Copy the toner washing passage starting at "The washing agent" and ending at "the toner particles.", changing "washing agent" to "rinse additive".

**Extract**.
== == ==

The washing agent may be added to the toner particles in amounts of
from about 0.001% by weight of the toner particles to about 10% by
weight of the toner particles, in embodiments from about 0.01% by
weight of the toner particles to about 5% by weight of the toner
particles, in embodiments from about 0.1% by weight of the toner
particles to about 2% by weight of the toner particles.
As noted above, the addition of the washing aid agent in accordance
with the present disclosure may enhance the removal of ions in any
subsequent washing step or steps. In embodiments, washing may
include subjecting the toner particles, having already been treated
with the washing aid agent, to from about 1 wash to about 8 washes
with deionized water, in embodiments from about 2 washes to about 6
washes with deionized water, in embodiments from about 2 washes to
about 4 washes with deionized water. The amount of water utilized
to wash the toner particles may be from about 2 times the weight of
the final dry toner to about 36 times the weight of the final dry
toner of deionized water per wash, in embodiments from about 6
times the weight of the final dry toner to about 30 times the
weight of the final dry toner, in embodiments from about 10 times
of the final dry toner to about 24 times the weight of the final
dry toner. The total amount of deionized water used for the washes
may be from about 10 times the weight of the final dry toner to
about 40 times the weight of the final dry toner, in embodiments
from about 12 times the weight of the final dry toner to about 30
times the weight of the final dry toner, in embodiments from about
16 times the weight of the final dry toner to about 20 times the
weight of the final dry toner.

== == ==

**Material supplied**.
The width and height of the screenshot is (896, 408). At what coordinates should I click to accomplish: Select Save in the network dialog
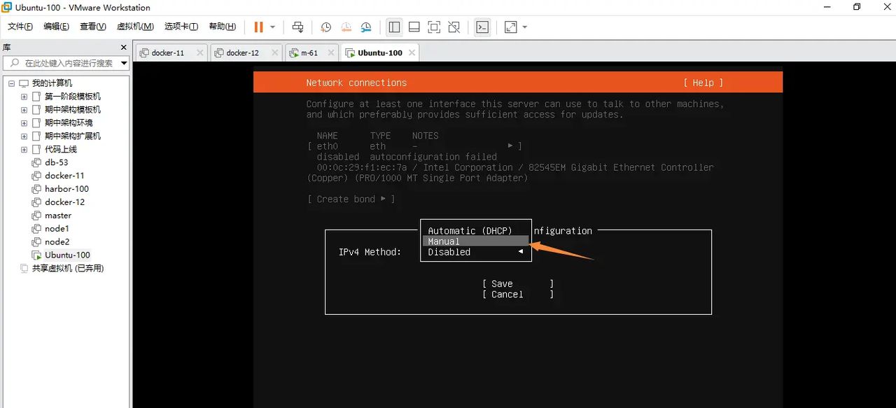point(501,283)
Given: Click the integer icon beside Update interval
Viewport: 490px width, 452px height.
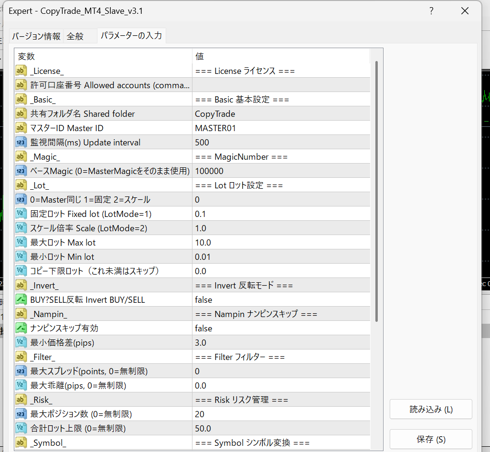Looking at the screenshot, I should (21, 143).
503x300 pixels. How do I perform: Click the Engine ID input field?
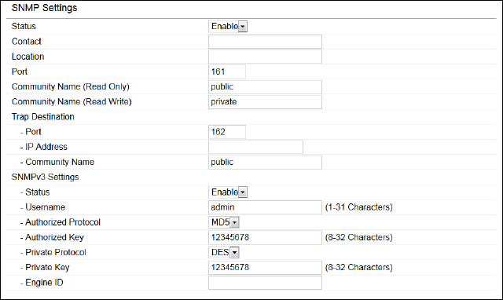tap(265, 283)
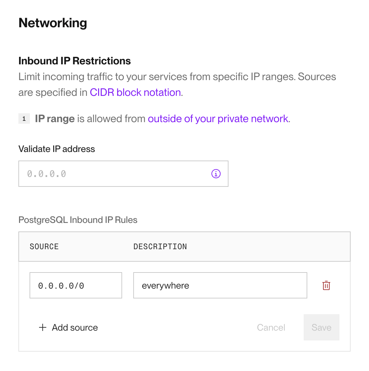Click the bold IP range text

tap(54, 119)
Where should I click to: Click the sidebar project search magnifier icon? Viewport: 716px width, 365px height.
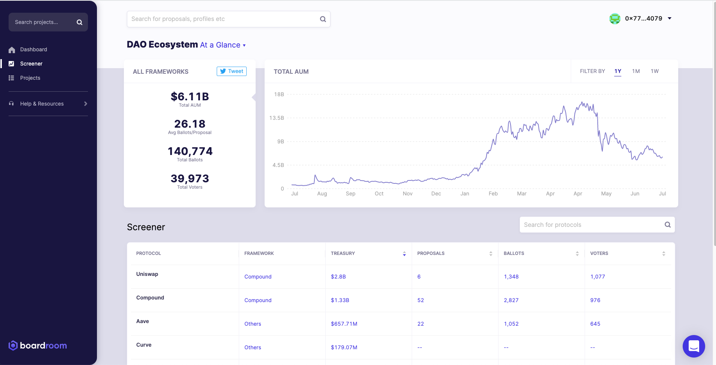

== == ==

**The result**.
The rinse additive may be added to the toner particles in amounts of
from about 0.001% by weight of the toner particles to about 10% by
weight of the toner particles, in embodiments from about 0.01% by
weight of the toner particles to about 5% by weight of the toner
particles, in embodiments from about 0.1% by weight of the toner
particles to about 2% by weight of the toner particles.